Palliative Care – Medical or comfort care that reduces the severity of a disease or slows its progress rather than providing a cure, i.e.,  if surgery cannot be performed to remove a tumor, radiation treatment might be tried to reduce its rate of growth, and pain management could help the patient manage physical symptoms.

 

Pathologist: A physician who examines tissues and fluids to diagnose disease to assist in making treatment decisions

 

Pedigree- family tree; genealogy.

 

Polyp- nonmalignant growth of tissue protruding from the mucous lining of an organ such as the nose, bladder, or intestine. Also called polypus

 

Polyposis- See FAP above.

 

Port – implanted device, below the skin, allowing a catheter to be attached to infuse medicines and fluids such as chemotherapy into the body and to allow blood to be drawn out.

 

Previvor- An individual diagnosed with Lynch syndrome but whom has not contracted a cancer.

 

Primary Brain Tumor –   tumor that originates in the brain or spinal cord tissue rather than spreading to the brain from another part of the body.

 

Proband:  First individual identified in a family that has a specific hereditary disorder.

 

Prophylactic:  A preventative measure

 

Propositus/Proposita- (Proband; Index case).

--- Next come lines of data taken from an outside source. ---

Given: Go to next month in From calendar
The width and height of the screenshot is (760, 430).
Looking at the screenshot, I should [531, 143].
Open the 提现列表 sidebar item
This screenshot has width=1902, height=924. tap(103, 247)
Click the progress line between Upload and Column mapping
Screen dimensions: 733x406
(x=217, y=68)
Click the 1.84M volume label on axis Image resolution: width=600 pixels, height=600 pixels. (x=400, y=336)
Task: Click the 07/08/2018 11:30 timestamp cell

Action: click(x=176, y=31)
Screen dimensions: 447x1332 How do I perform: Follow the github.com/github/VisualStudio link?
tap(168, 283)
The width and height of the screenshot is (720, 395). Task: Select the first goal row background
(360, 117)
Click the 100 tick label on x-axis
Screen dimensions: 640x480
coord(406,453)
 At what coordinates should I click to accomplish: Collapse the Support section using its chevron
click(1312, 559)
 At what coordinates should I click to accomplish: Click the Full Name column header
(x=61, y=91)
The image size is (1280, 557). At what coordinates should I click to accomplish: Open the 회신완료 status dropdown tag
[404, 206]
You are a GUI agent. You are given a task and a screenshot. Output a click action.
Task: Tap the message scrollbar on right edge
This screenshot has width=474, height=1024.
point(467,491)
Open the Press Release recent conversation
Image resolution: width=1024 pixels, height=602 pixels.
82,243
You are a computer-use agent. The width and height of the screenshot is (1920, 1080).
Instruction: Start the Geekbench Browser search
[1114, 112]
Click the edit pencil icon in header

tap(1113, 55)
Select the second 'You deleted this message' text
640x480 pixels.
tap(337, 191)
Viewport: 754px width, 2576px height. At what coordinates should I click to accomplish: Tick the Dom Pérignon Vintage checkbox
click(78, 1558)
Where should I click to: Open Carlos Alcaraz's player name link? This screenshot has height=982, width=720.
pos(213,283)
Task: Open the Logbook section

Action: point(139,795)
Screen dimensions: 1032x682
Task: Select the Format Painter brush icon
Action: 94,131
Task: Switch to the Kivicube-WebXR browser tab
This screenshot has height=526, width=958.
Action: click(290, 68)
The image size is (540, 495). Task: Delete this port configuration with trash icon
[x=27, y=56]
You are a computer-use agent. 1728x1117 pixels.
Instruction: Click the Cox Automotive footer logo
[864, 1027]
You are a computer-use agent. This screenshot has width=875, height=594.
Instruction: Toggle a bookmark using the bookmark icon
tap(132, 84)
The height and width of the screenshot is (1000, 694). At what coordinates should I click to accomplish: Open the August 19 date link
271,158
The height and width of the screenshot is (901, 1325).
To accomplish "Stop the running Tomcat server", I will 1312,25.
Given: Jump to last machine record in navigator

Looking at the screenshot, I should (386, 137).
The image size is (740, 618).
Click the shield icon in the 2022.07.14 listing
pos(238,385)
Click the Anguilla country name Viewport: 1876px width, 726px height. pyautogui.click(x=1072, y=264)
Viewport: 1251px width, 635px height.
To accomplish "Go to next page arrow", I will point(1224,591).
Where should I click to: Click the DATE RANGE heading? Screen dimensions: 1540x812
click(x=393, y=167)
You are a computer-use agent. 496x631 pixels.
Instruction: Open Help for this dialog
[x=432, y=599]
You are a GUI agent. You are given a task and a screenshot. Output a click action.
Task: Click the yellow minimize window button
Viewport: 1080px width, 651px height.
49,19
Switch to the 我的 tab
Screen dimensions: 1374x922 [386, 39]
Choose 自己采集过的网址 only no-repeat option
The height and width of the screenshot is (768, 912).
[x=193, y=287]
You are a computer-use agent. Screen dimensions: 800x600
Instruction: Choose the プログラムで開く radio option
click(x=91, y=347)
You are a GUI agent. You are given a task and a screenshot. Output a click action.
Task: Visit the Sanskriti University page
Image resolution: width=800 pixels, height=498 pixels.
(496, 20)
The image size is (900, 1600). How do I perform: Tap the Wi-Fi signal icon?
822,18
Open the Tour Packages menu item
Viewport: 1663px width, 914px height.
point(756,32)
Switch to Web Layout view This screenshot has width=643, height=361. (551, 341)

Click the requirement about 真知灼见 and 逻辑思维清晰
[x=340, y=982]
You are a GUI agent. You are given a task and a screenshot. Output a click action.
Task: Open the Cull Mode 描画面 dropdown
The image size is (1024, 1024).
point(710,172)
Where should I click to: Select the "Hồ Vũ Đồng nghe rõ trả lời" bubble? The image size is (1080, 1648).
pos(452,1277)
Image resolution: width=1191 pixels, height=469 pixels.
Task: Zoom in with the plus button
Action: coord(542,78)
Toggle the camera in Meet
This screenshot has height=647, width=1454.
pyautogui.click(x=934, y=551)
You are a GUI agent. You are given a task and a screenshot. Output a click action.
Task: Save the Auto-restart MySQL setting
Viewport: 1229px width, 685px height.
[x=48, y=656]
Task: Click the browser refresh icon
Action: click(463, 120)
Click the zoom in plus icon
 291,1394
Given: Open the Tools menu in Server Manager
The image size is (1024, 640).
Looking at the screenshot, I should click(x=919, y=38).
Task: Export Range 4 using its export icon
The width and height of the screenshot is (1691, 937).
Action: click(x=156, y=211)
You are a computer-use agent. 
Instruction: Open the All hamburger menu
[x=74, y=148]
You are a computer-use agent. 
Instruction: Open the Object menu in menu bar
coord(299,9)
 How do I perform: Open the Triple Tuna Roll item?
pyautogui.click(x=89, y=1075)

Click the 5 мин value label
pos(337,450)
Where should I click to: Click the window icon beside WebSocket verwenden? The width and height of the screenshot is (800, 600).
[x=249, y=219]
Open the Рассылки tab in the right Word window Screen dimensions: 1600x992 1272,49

The first individual to be identified in a family that has a specific hereditary disorder.

 

Sarcoma – tumor of the soft tissue or bone

 

Sebaceous Adenomas- Non cancerous skin tumor of an oil producing gland

 

Sebaceous Carcinoma – Cancerous skin tumor of an oil producing gland

 

Sebaceous Epithelioma – A benign tumor of the epitheliom of the sebaceous gland containing basal or germinal cells.

 

Salpingo-oophorectomy- Removal of the ovary and its Fallopian tube.

 

Sporadic Cancer:  Cancer occurring in people with no family history and no inherited cause.

 

Staging- Levels of cancer advancement in the body.

 

Stoma- Artificially created opening in the abdomen.

 

Surveillance – Regularly scheduled tests to detect cancer

 

Survivor- Individual diagnosed with Lynch cancer and has contracted a Lynchcancer.

 

Syndrome- A collection of abnormal physical characteristics occurring in an individual

 

Transvaginal Ultrasound – High-resolution images of the uterus and ovaries; may be used to screen for endometrial or ovarian cancer

 

Urine Cytology – Examination of the urine to detect cancer and inflammatory disease in the urinary tract.

 

Urologist- A physician who specializes in the urinary tract.

 

VUS – A variant of uncertain significance (VUS) is a genetic sequence change which association with hereditary risk is currently unknown.  Persons with a VUS should be managed as though they have Lynch syndrome.